I’ve taken Spanish for over 5 years. I took it in middle school and did fine. I took it in high school and did fine. I took it when I lived in Spain and did fine. But, for some reason, it’s still incredibly intimidating to me. This was the case each and every family dinner while in Barcelona. My host mother would talk in perfect Spanish to my roommate, who also spoke fluent Spanish, while I sat their dumbfounded looking at my plate.
Whenever my host mom tried to talk to me, I struggled to find the right words, even though I knew perfectly what to say. At one point during the trip, I was a bit sick. My host mom asked how I was doing, and I tried to explain that I was embarrassed but I accidentally said I was pregnant. Apparently, “embarazada” means pregnant not embarrassed. She quickly laughed, knowing I had misspoken. She corrected me and said, “inferma”, at which point I realized my mistake and laughed in extreme discomfort.
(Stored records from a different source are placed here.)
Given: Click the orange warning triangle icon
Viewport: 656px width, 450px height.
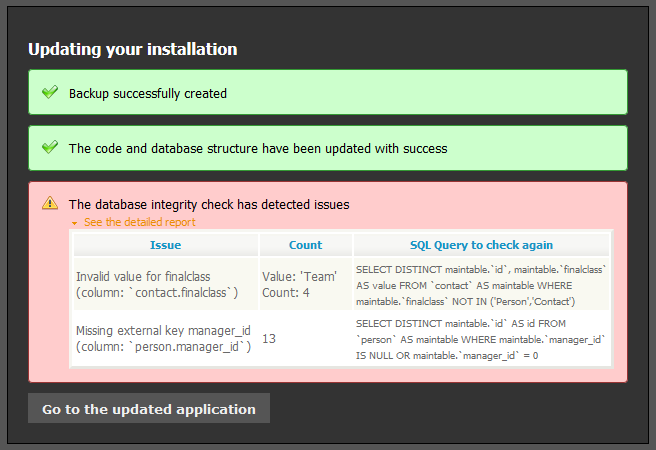Looking at the screenshot, I should (x=49, y=203).
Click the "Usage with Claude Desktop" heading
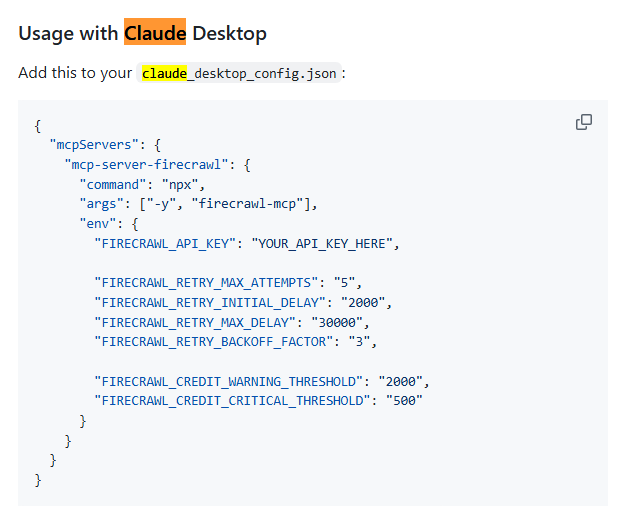Viewport: 632px width, 519px height. click(x=142, y=33)
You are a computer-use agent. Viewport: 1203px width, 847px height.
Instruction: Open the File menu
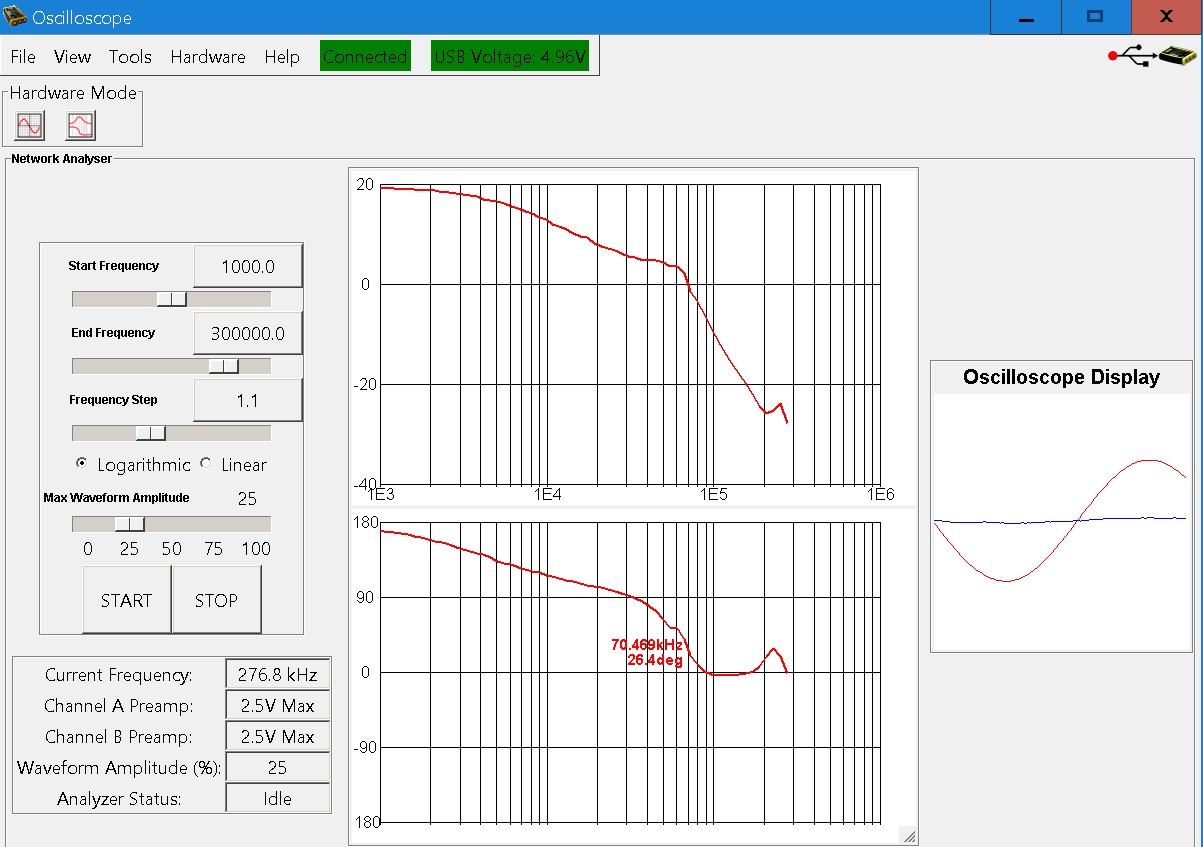tap(22, 57)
After that humiliating conversation, I grew only more quiet- scared that at any moment I’d embarrass myself once again. Regardless, I do think my Spanish has improved and I’ve enjoyed putting it to the test while abroad. I’ve also learned some new words that are key to what I’m studying. Some of my favorites include “periodismo”, which means journalist. It’s not only a helpful word for my studies, but is actually a pretty word to say. Similarly, I like the word “entrevista”, which means interview.
These two words have been crucial to my time here. Every time I call someone, begging for an interview, I scramble together the same phrase, “Yo soy un estudiante de los Estados Unidos. Estudiando periodismo.” Basically, I am an American student, studying journalism. Without my new favorite words, I’m not sure I would have gotten all the entrevistas I needed.